▶ DO THIS
Rename "blue circle" to "blue dot" everywhere it occurs in the rows below and keep everything else unchanged. Leave the pictures out of your copy.

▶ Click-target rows
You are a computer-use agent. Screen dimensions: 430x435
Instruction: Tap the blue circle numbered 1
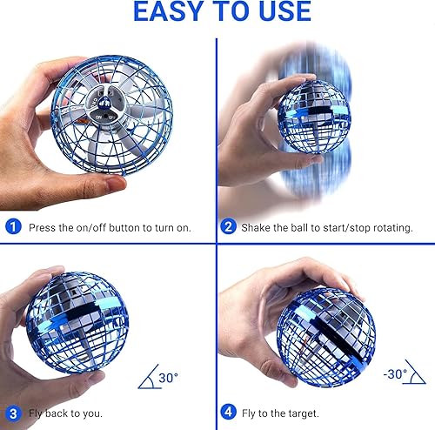point(13,226)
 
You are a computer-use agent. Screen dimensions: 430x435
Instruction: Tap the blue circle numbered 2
point(229,226)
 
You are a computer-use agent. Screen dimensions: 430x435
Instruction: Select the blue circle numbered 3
point(13,413)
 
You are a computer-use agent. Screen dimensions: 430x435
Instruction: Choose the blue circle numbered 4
point(229,413)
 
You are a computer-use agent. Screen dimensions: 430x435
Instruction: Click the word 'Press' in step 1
point(44,227)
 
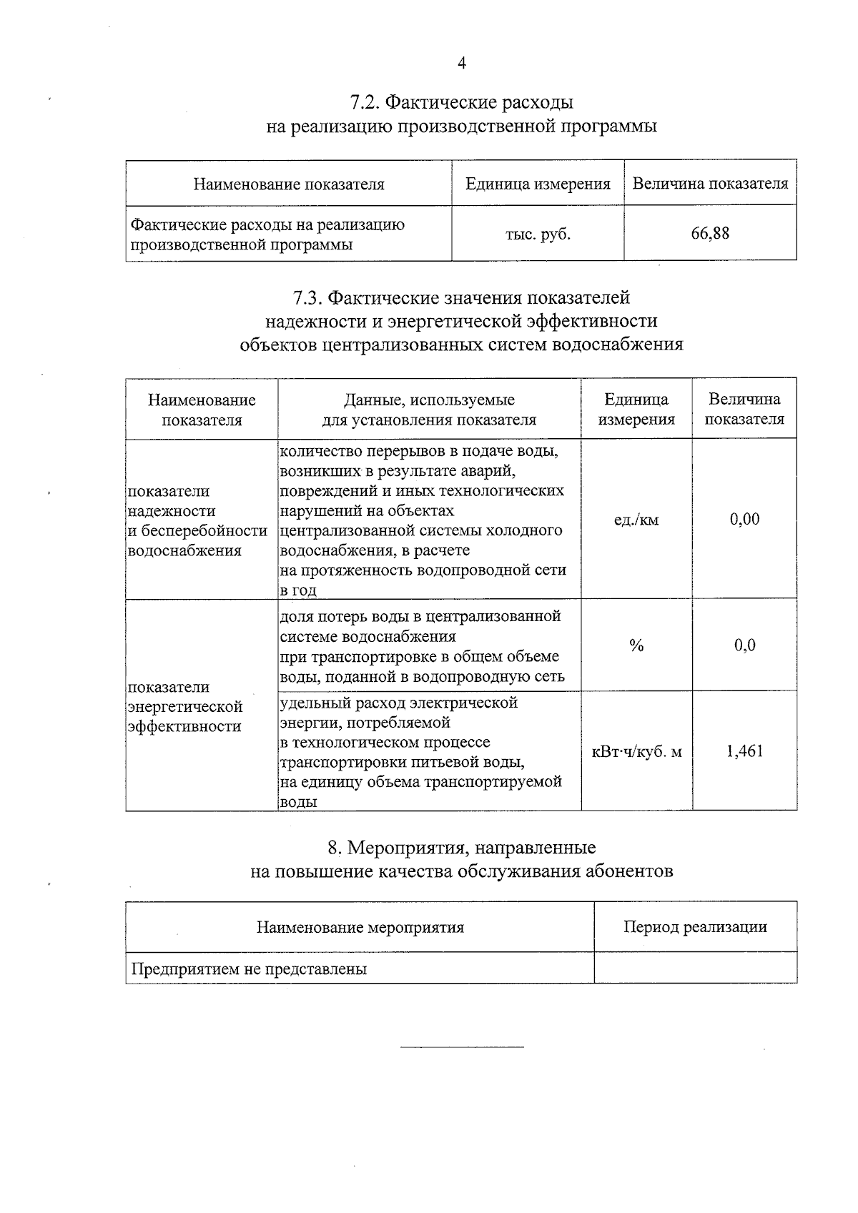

▶ EXERCISE RESULT
You are a computer-use agent. Screen dimensions: 430x435
Instruction: Tap the blue dot numbered 1
point(13,226)
 
You are a computer-use agent. Screen dimensions: 430x435
Instruction: Tap the blue dot numbered 2
point(229,226)
 
You are a computer-use agent. Screen dimensions: 430x435
Instruction: Select the blue dot numbered 3
point(13,413)
 
You are a computer-use agent. Screen dimensions: 430x435
Instruction: Choose the blue dot numbered 4
point(229,413)
 
You are a computer-use agent. Screen dimensions: 430x435
Instruction: Click the word 'Press' in step 1
point(44,227)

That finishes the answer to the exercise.